## START DATA IN THIS EXERCISE

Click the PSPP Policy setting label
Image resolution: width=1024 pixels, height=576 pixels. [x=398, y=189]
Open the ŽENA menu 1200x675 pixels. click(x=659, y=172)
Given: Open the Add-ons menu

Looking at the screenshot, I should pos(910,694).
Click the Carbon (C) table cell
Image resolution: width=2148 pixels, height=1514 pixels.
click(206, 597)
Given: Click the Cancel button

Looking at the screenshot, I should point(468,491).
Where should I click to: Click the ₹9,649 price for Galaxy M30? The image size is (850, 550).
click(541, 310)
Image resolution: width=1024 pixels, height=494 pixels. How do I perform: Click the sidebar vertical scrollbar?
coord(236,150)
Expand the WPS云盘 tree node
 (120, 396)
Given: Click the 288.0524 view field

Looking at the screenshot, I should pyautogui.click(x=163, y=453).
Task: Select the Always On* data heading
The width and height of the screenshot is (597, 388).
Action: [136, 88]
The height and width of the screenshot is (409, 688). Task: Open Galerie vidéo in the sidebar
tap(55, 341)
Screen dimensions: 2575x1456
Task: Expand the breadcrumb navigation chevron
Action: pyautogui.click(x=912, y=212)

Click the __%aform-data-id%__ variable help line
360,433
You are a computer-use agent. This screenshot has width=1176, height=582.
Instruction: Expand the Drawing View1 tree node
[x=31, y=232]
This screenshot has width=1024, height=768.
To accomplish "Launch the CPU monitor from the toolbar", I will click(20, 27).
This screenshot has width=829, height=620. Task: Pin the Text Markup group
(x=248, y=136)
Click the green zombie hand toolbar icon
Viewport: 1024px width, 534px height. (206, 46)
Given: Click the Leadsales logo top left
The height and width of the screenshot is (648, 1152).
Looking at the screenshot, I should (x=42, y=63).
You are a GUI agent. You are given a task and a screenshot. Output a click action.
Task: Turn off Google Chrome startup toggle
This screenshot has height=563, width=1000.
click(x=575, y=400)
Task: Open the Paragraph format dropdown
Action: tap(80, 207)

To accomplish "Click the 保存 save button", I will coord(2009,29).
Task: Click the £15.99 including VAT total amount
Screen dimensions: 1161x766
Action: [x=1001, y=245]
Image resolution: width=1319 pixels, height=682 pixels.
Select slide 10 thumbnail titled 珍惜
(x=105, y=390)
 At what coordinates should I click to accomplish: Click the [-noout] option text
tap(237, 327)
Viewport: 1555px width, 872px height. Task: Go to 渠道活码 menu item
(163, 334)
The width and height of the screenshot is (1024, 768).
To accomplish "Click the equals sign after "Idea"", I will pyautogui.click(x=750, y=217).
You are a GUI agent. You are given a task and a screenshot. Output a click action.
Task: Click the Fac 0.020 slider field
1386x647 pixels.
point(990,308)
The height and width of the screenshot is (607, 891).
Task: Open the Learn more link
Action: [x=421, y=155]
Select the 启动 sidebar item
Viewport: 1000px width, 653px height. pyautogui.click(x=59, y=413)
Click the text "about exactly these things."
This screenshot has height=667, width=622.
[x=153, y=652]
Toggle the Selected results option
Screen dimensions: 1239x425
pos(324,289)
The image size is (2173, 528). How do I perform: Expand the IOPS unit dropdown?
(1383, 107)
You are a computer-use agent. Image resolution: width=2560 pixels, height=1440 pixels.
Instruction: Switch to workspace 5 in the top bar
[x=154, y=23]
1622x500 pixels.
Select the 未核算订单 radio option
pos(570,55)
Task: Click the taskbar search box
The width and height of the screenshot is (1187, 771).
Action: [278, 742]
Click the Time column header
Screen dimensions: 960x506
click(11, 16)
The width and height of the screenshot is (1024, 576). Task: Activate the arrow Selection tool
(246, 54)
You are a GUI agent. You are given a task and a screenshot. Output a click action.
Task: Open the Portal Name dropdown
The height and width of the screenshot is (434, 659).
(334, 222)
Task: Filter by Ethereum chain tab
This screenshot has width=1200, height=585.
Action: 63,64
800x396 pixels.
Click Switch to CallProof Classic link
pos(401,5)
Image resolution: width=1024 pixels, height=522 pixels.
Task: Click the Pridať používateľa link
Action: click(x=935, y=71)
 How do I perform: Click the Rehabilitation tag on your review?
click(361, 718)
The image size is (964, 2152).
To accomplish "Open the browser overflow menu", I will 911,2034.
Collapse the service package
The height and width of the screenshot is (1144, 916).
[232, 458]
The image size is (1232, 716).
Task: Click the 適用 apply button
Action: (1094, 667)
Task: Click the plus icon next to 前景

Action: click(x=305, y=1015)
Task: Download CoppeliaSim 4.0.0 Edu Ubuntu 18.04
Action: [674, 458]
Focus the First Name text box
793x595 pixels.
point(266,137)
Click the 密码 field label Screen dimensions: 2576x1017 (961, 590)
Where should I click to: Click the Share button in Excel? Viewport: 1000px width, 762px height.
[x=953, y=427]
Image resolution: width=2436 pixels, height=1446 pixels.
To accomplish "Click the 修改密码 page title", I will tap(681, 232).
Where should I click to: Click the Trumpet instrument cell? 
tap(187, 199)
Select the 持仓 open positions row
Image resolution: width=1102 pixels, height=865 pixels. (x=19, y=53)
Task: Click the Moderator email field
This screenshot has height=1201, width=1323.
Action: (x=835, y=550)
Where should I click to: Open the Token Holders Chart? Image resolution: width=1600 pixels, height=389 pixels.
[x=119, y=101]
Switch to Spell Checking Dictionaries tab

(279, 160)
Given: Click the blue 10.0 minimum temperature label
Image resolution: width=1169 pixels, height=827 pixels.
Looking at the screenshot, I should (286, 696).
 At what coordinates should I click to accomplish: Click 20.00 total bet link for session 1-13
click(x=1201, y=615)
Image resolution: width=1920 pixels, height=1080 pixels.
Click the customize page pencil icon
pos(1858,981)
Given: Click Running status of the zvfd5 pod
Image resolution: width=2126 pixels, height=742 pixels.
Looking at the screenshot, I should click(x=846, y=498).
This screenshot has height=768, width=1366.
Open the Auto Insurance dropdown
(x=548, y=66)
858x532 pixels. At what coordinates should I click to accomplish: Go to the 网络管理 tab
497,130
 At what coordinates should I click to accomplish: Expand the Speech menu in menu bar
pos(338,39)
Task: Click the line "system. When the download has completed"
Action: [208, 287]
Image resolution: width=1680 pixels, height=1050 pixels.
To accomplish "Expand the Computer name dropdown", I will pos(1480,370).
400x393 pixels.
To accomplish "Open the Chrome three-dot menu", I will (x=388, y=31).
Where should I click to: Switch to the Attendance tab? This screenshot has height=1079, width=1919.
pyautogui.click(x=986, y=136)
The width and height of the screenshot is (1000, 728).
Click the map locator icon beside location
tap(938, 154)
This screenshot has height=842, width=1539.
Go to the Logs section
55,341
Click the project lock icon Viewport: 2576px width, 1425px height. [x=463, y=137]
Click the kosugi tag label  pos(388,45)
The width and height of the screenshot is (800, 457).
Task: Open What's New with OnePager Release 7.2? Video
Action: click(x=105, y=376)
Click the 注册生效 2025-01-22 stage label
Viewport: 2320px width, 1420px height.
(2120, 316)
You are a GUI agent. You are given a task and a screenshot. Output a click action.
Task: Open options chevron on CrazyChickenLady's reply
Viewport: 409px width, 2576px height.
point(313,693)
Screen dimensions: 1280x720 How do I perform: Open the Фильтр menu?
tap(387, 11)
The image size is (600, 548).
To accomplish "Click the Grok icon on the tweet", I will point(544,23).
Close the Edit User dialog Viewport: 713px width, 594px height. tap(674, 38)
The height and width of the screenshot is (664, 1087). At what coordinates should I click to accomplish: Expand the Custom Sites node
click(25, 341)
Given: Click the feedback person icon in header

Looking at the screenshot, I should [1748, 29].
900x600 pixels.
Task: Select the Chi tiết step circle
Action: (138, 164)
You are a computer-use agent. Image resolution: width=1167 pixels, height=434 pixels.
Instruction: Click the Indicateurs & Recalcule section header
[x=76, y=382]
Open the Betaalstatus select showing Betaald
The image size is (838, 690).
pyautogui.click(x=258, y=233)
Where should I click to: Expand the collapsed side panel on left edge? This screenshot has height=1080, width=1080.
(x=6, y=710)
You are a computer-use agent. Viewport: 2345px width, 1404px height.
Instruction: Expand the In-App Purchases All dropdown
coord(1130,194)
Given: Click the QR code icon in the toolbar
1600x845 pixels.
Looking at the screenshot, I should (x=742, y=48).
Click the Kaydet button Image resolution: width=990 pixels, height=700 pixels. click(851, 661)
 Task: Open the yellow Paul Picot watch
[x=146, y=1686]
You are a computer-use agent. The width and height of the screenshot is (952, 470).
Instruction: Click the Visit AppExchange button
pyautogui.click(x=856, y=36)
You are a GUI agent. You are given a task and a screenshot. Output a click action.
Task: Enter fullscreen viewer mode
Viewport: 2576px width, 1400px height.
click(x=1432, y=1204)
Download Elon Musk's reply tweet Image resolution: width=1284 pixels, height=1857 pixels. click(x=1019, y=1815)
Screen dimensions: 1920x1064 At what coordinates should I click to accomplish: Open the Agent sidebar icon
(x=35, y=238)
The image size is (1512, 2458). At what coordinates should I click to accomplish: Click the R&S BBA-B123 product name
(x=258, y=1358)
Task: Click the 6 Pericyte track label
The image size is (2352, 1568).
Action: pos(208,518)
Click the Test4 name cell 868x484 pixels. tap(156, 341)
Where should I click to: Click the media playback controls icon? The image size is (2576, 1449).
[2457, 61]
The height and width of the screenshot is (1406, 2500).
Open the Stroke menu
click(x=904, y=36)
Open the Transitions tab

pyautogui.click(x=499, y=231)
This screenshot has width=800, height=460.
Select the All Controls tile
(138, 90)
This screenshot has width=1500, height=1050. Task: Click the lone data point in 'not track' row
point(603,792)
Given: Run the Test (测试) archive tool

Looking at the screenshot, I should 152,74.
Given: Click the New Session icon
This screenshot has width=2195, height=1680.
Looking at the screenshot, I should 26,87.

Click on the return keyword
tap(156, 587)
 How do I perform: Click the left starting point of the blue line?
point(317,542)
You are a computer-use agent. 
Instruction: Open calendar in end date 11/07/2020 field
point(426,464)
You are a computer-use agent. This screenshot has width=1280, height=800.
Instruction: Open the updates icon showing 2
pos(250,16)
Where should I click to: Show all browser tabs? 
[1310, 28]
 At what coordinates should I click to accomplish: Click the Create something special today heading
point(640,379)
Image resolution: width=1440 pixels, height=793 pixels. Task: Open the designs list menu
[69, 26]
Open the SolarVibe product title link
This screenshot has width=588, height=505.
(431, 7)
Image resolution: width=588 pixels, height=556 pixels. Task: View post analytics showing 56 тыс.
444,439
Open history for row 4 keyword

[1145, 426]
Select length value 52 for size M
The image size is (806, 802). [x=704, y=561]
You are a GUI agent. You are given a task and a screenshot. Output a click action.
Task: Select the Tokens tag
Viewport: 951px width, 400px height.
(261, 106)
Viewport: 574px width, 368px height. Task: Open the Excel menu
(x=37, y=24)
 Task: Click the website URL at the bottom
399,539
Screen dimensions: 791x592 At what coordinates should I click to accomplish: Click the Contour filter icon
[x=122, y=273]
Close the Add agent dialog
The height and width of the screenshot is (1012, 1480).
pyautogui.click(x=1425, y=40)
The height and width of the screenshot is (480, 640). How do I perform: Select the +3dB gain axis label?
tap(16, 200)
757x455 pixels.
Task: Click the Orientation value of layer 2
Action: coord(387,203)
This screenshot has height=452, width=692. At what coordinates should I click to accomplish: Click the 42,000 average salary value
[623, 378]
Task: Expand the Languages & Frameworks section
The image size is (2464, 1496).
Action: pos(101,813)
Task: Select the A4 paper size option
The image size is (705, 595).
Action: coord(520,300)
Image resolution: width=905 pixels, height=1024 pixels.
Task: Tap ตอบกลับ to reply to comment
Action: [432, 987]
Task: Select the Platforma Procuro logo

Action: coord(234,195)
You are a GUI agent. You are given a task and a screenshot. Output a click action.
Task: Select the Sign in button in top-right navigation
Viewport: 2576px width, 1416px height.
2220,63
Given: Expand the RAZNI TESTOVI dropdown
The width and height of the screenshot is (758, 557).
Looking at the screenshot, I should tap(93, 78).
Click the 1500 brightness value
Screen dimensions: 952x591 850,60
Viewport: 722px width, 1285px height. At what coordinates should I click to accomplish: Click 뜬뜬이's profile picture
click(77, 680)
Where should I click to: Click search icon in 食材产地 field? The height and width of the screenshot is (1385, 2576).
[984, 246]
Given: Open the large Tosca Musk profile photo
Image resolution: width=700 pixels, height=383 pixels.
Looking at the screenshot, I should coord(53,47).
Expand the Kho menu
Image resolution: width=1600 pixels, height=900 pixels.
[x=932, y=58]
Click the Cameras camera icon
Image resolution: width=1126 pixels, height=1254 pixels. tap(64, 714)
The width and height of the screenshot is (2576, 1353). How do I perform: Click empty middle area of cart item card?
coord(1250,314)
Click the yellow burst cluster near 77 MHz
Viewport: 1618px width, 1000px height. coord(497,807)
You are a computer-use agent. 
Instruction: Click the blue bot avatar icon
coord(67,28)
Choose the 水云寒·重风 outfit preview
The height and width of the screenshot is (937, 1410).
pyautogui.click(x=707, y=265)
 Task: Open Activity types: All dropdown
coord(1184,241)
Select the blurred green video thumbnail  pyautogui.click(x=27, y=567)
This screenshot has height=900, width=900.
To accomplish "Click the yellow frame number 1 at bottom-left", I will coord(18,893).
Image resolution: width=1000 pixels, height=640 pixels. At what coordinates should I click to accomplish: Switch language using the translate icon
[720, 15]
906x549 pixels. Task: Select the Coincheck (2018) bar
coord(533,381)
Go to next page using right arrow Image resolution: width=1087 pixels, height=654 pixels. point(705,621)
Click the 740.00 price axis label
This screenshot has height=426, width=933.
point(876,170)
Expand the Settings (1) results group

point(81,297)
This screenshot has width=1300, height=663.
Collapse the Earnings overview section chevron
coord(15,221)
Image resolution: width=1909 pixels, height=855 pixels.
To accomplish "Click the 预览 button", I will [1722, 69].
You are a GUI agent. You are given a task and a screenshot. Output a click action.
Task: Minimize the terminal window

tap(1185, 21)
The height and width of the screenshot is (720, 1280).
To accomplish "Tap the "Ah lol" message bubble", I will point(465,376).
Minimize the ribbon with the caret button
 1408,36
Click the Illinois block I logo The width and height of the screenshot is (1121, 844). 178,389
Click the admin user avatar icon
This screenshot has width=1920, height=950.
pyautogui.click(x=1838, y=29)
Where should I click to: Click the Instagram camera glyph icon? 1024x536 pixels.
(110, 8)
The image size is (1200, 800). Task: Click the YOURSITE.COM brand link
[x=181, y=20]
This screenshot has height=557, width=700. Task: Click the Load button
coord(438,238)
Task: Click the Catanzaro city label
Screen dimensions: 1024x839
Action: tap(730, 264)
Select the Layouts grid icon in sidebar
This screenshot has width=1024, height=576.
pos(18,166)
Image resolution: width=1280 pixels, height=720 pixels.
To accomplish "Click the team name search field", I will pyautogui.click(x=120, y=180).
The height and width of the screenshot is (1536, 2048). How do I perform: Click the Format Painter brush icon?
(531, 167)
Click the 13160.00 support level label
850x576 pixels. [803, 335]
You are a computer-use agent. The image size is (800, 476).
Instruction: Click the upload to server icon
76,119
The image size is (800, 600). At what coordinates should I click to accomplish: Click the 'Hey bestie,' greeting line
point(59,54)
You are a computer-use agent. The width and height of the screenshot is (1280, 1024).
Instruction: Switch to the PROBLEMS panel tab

## END DATA IN THIS EXERCISE

§ STATED EXERCISE:
Arrange the part of the items above that opens with the line containing "Task: Open the yellow Paul Picot watch" and closes with the line containing "point(640,379)" as a numbered list, one line per entry, leaving out any blank lines.

§ WRITTEN ANSWER:
1.  Task: Open the yellow Paul Picot watch
2. [x=146, y=1686]
3. You are a computer-use agent. The width and height of the screenshot is (952, 470).
4. Instruction: Click the Visit AppExchange button
5. pyautogui.click(x=856, y=36)
6. You are a GUI agent. You are given a task and a screenshot. Output a click action.
7. Task: Enter fullscreen viewer mode
8. Viewport: 2576px width, 1400px height.
9. click(x=1432, y=1204)
10. Download Elon Musk's reply tweet Image resolution: width=1284 pixels, height=1857 pixels. click(x=1019, y=1815)
11. Screen dimensions: 1920x1064 At what coordinates should I click to accomplish: Open the Agent sidebar icon
12. (x=35, y=238)
13. The image size is (1512, 2458). At what coordinates should I click to accomplish: Click the R&S BBA-B123 product name
14. (x=258, y=1358)
15. Task: Click the 6 Pericyte track label
16. The image size is (2352, 1568).
17. Action: pos(208,518)
18. Click the Test4 name cell 868x484 pixels. tap(156, 341)
19. Where should I click to: Click the media playback controls icon? The image size is (2576, 1449).
20. [2457, 61]
21. The height and width of the screenshot is (1406, 2500).
22. Open the Stroke menu
23. click(x=904, y=36)
24. Open the Transitions tab
25. pyautogui.click(x=499, y=231)
26. This screenshot has width=800, height=460.
27. Select the All Controls tile
28. (138, 90)
29. This screenshot has width=1500, height=1050. Task: Click the lone data point in 'not track' row
30. point(603,792)
31. Given: Run the Test (测试) archive tool
32. Looking at the screenshot, I should 152,74.
33. Given: Click the New Session icon
34. This screenshot has width=2195, height=1680.
35. Looking at the screenshot, I should 26,87.
36. Click on the return keyword
37. tap(156, 587)
38.  How do I perform: Click the left starting point of the blue line?
39. point(317,542)
40. You are a computer-use agent. 
41. Instruction: Open calendar in end date 11/07/2020 field
42. point(426,464)
43. You are a computer-use agent. This screenshot has width=1280, height=800.
44. Instruction: Open the updates icon showing 2
45. pos(250,16)
46. Where should I click to: Show all browser tabs? 
47. [1310, 28]
48.  At what coordinates should I click to accomplish: Click the Create something special today heading
49. point(640,379)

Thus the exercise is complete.